◆ **DATA PROVIDED**

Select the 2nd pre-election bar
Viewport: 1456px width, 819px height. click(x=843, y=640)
--
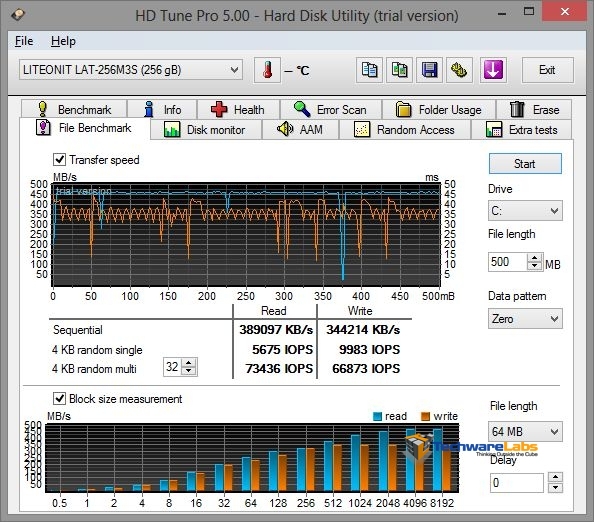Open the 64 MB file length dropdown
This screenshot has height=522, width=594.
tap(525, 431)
---
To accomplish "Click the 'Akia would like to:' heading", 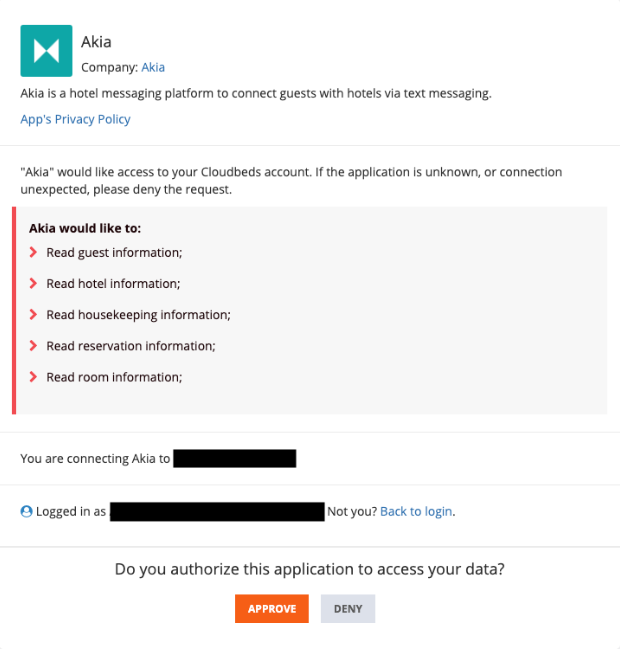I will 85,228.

◆ **TASK GOAL**
Edit the lines from the one containing "Open the 64 MB file length dropdown" through the one containing "tap(525, 431)", inclusive, so that "dropdown" becomes "menu" and nothing else changes. Leave the pictures out of your answer.

◆ **SOLUTION FOR THIS TASK**
Open the 64 MB file length menu
This screenshot has height=522, width=594.
tap(525, 431)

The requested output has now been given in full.